The Fort Island Trail is a nine-mile driving trail with four stops along the way.
First Stop is at Dixie Shores (3 miles from US19). This is Preserve Property. Turn left at Dixie Shores and loop around to the parking area on the east side. This section is .09 mile walking trail. Allow an hour or more to cover the area properly. The trail is a raised, hard-pack dike through woods, marsh and scrub.
Second Stop is at the Red Fish Hole at mile four, also on the Preserve. Park in the parking lot and start birding. Continue along the trail to the ponds. On good days, one can spend a couple hours at the Red Fish Hole.
Third Stop is Fort Island Trail County Park at mile five. The Park has a beautiful pier on the Crystal River for bird observation on the river. The Park is an easy, handicap-accessible trail.
Fourth stop is at the end of the trail at Fort Island Beach County Park at mile nine. Park and walk along the south end of the beach around the rock jetty, search the beach to the south, continue north along the bathing beach to the wooded area and the beach near the boat landing. The new fishing pier provides good views of the Gulf.Access to the trail:
US19 at the Plantation Inn west on Fort Island Trail.
Hours of Operation:
Dawn to Dusk
This trail provides many opportunities to bird from US19 to the beach in addition to the designated stops listed above. Fort Island Trail is the only trail in Citrus County that is accessible to a beach on the Gulf of Mexico. During our year 2000 bird census this trail had the largest bird counts of all our trails, with a total of 146 bird species seen.

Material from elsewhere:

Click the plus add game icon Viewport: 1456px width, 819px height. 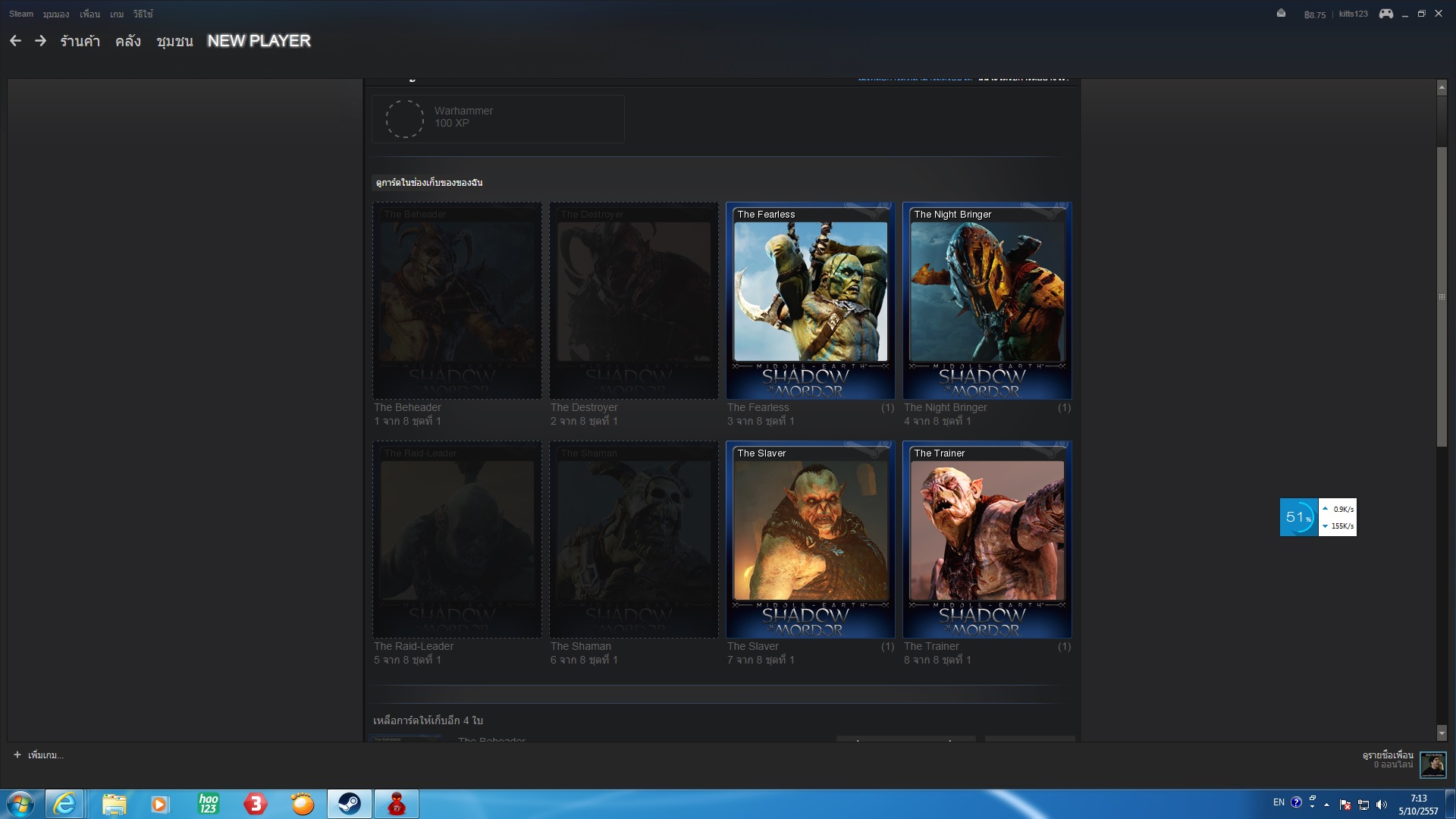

The side roads on this trail are also worth visiting. Sea Cove at mile 3.4 is a good example. Park off the road and walk the edge; there is a stream on the west side. This is all private property, so keep to the road.
The pier at the beach is a good place for winter flocks of loons, mergansers, white pelicans, common golden eye ducks, long-tailed ducks and possible gannet.Birding Opportunities:
Fort Island Trail provides one the best opportunities to see a wide variety of birds. All the wading birds, clapper rails, wood storks and ibis are some of the larger birds. Swallowtail kites, bald eagles, harriers and other hawks are also common. The wooded areas at the entrance to Dixie Shores and Red Fish Hole are good areas for passerines, especially warblers in the spring. See the bird census for this trail for details.